It's unfortunate that while there two different questions that an equality-test method could meaningfully ask of any pair of object references X
and Y
, there's only one Equals
method and one GetHashCode
method.
Assuming X
and Y
are of the same type(*), will all members of X
always behave the same as corresponding methods of Y
? Two references to different arrays would be reported as unequal under this definition even if they contain matching elements, since even if their elements are the same at one moment in time, that may not always be true.
Assuming X
and Y
are of the same type(*), would simultaneously replacing all references to object X
with references to object Y
, and vice versa, affect any members of either other than an identity-based GetHashCode
function? References to two distinct arrays whose elements match would be reported as equal under this definition.
(*) In general, objects of different types should report unequal. There might be some cases where one could argue that objects of different private classes which are inherited from the same public class should be considered equal, if all of the code which has access to the private classes only stores reference in the matching public type, but that would be at most a pretty narrow exception.
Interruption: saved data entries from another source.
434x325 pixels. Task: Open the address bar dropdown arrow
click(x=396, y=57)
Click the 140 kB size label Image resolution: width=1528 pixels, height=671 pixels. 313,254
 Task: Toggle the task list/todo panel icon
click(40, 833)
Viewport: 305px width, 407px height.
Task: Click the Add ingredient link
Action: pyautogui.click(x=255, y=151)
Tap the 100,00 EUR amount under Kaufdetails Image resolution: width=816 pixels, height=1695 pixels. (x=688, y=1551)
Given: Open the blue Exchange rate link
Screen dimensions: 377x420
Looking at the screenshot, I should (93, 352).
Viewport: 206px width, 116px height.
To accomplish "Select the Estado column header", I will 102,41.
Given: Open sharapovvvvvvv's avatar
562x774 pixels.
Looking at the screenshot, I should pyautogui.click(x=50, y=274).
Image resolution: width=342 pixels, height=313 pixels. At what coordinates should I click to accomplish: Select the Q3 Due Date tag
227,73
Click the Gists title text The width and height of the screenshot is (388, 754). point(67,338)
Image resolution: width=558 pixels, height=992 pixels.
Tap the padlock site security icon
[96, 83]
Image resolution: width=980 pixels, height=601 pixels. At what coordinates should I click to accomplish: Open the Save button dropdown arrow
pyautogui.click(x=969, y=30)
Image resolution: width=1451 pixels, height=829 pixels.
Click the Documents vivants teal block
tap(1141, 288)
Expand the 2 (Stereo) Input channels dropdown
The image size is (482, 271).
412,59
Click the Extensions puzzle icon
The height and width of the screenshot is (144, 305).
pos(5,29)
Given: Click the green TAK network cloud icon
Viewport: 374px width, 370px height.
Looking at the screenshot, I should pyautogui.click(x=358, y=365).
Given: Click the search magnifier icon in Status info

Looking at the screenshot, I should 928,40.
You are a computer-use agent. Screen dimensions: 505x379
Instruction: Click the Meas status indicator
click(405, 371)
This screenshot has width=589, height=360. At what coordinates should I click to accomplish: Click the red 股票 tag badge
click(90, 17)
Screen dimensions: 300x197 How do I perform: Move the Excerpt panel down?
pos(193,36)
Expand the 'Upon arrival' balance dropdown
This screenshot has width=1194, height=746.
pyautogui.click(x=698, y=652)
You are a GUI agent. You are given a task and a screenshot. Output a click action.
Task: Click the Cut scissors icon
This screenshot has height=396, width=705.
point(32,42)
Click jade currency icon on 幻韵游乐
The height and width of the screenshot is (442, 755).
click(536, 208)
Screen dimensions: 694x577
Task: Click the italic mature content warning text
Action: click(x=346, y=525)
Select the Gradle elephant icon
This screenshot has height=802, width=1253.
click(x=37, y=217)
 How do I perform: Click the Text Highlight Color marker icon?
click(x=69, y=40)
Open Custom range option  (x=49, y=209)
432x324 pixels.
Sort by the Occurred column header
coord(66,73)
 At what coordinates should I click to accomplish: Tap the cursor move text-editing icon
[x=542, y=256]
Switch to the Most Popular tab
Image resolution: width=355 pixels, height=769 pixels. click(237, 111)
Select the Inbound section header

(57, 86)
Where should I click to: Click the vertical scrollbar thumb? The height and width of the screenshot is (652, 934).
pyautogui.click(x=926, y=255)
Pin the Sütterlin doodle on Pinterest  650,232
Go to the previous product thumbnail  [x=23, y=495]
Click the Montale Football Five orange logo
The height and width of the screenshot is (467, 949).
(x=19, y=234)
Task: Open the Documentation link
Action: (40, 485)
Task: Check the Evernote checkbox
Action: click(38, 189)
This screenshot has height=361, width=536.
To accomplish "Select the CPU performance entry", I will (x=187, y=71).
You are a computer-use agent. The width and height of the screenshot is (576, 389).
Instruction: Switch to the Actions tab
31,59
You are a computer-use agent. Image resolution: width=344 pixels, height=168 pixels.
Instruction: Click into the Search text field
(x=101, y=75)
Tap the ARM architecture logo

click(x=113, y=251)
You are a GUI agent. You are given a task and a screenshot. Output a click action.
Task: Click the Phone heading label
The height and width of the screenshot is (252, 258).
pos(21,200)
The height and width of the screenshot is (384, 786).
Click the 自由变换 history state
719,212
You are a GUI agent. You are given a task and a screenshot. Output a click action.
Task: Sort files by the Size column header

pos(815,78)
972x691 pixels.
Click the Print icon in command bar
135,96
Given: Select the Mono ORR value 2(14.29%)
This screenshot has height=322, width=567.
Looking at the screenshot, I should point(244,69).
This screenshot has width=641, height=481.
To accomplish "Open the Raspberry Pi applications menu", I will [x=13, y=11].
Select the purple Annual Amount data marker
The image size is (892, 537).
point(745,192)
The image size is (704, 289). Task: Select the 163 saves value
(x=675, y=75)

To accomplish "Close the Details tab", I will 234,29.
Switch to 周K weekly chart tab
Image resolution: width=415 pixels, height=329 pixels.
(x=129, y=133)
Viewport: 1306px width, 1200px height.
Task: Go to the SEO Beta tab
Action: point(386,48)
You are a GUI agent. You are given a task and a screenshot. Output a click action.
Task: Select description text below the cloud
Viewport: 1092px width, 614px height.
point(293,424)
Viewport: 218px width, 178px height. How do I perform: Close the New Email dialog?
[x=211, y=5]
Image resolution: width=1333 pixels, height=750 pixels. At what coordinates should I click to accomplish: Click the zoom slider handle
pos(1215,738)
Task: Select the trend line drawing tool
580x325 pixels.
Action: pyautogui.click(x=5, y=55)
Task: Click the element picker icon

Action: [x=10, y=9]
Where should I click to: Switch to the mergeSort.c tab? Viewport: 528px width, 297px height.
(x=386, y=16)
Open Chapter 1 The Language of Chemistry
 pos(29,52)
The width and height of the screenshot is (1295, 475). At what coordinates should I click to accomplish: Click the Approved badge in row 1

Some situations require asking the first question, and some require asking the second; the default Object
implementation of Equals
and GetHashCode
answer the first, while the default ValueType
implementations answer the second. Unfortunately, the selection of which comparison method is appropriate for a given reference is a function of how the reference is used, rather than a function of the referred-to instance's type. If two objects hold references to collections which they will neither mutate nor expose to code that might do so, for the intention of encapsulating the contents thereof, equality of the objects holding those references should depend upon the contents of the collections, rather than their identity.
It looks as though code is sometimes using instances of type PlayList
in ways where the first question is more appropriate, and sometimes in ways where the second would be more appropriate. While that may be workable, I think it might be better to have a common data-holder object which can be wrapped if necessary by an object whose equality-check method would be suitable for one use or the other (e.g. have a PlaylistData
object which can be wrapped by either a MutablePlaylist
or an ImmutablePlaylist
). The wrapper classes could have InvalidateAndMakeImmutable
or InvalidateAndMakeMutable
methods which would invalidate the wrapper and return a new wrapper around the object (using wrappers would ensure that the system would know whether a given Playlist
reference could be exposed to code that might mutate it).